Risk-Adjusted Performance

Good

 
Weak
 
Strong
Compared to the overall equity markets, risk-adjusted returns on investments in Blackstone Group are ranked lower than 12 (%) of all global equities and portfolios over the last 90 days. Despite nearly weak basic indicators, Blackstone reported solid returns over the last few months and may actually be approaching a breakup point.
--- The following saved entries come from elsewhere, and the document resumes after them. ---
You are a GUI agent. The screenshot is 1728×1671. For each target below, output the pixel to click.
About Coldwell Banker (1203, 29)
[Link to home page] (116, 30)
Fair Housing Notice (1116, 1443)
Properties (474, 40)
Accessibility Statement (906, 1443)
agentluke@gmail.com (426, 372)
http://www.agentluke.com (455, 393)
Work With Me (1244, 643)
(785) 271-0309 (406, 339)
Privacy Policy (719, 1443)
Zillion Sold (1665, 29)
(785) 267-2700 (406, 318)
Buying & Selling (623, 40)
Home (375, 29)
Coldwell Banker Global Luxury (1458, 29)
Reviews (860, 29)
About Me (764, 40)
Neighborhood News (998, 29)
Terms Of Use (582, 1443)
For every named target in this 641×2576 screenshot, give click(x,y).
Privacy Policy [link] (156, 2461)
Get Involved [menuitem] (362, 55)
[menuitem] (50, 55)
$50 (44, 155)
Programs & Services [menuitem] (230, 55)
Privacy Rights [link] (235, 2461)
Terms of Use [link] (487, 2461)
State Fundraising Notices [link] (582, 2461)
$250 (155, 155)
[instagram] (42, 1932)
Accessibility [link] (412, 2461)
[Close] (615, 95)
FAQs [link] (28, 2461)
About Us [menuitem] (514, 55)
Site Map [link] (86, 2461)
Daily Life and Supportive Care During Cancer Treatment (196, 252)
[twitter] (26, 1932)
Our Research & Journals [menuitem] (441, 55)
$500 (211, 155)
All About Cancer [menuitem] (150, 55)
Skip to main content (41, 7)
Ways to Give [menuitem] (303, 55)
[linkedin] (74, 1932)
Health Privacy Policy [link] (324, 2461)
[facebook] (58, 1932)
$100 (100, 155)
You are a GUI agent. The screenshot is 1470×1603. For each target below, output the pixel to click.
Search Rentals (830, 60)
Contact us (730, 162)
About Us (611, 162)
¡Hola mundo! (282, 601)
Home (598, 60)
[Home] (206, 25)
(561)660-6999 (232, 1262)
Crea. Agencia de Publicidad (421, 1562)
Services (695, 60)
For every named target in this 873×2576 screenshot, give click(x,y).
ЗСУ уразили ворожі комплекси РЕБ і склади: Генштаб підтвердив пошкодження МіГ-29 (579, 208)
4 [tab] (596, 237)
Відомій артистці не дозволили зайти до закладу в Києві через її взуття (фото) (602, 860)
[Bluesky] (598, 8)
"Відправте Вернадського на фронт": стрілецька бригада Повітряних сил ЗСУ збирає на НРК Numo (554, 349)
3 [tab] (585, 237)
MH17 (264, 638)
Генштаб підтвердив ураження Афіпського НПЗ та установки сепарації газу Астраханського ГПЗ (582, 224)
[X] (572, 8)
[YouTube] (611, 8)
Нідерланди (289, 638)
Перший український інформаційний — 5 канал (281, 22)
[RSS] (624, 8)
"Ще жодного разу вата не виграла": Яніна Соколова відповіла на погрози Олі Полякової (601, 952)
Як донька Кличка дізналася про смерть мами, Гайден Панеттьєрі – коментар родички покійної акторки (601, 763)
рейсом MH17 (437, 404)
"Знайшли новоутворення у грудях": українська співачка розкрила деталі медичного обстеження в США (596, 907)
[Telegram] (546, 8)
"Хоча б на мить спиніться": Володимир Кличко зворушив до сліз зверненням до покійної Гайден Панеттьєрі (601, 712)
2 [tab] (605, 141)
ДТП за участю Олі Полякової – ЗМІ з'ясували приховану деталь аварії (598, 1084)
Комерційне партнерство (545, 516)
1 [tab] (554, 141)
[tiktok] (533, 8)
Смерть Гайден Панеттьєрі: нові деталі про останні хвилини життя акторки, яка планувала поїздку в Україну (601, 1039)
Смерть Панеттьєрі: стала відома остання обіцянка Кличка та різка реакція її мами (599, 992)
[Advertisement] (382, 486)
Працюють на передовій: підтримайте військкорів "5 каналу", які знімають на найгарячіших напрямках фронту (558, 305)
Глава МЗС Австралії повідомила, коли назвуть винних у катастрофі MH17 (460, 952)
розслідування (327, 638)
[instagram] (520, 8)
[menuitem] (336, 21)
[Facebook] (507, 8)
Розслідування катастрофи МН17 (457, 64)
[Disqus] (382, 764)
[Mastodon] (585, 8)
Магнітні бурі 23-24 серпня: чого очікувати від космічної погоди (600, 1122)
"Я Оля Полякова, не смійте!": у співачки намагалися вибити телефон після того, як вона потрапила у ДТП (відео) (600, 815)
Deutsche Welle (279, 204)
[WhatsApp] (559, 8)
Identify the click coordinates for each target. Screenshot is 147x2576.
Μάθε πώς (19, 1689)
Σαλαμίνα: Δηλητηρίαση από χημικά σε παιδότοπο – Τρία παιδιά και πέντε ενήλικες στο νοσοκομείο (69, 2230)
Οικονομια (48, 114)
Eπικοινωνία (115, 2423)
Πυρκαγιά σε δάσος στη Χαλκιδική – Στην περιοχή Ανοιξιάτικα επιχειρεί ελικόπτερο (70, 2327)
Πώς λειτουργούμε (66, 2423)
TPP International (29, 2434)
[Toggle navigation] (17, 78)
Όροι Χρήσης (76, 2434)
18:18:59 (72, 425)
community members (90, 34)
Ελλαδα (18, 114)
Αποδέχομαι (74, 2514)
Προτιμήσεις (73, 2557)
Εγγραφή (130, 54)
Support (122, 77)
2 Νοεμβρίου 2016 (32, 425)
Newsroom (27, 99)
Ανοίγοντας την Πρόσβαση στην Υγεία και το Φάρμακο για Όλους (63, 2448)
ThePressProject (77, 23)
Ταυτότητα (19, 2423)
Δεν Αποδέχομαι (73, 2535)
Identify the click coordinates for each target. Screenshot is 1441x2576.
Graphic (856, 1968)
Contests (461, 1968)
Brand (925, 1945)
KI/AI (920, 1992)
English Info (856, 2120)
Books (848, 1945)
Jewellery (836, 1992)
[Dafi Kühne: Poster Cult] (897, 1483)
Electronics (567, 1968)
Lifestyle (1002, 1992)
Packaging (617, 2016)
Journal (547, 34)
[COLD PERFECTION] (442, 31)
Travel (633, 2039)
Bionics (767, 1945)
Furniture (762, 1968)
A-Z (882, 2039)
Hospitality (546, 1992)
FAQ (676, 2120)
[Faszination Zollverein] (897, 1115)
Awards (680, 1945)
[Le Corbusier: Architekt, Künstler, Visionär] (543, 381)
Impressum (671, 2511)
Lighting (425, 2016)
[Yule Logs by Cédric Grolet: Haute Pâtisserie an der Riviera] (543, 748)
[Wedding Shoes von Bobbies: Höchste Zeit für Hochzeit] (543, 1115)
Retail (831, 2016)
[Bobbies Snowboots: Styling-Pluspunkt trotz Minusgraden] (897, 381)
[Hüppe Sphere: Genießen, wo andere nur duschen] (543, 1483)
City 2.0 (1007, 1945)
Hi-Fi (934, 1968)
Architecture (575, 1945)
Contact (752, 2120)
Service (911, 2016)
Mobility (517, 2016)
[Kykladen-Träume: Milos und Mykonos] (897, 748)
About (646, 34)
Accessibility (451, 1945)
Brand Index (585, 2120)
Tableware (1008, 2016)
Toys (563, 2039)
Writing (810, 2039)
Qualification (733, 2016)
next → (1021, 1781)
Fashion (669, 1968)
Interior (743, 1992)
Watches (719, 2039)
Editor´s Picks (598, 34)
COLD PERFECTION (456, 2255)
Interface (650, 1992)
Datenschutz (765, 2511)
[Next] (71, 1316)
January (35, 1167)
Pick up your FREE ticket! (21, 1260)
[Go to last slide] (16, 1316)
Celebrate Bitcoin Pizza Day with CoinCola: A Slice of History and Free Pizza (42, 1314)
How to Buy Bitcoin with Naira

Brockhaus Capital and Blackstone Volatility Contrast

   Predicted Return Density   
       Returns  

Pair Trading with Brockhaus Capital and Blackstone

The main advantage of trading using opposite Brockhaus Capital and Blackstone positions is that it hedges away some unsystematic risk. Because of two separate transactions, even if Brockhaus Capital position performs unexpectedly, Blackstone can make up some of the losses. Pair trading also minimizes risk from directional movements in the market. For example, if an entire industry or sector drops because of unexpected headlines, the short position in Blackstone will offset losses from the drop in Blackstone's long position.
The idea behind Brockhaus Capital Management and Blackstone Group pairs trading is to make the combined position market-neutral, meaning the overall market's direction will not affect its win or loss (or potential downside or upside). This can be achieved by designing a pairs trade with two highly correlated stocks or equities that operate in a similar space or sector, making it possible to obtain profits through simple and relatively low-risk investment.
Check out your portfolio center.
Note that this page's information should be used as a complementary analysis to find the right mix of equity instruments to add to your existing portfolios or create a brand new portfolio. You can also try the Correlation Analysis module to reduce portfolio risk simply by holding instruments which are not perfectly correlated.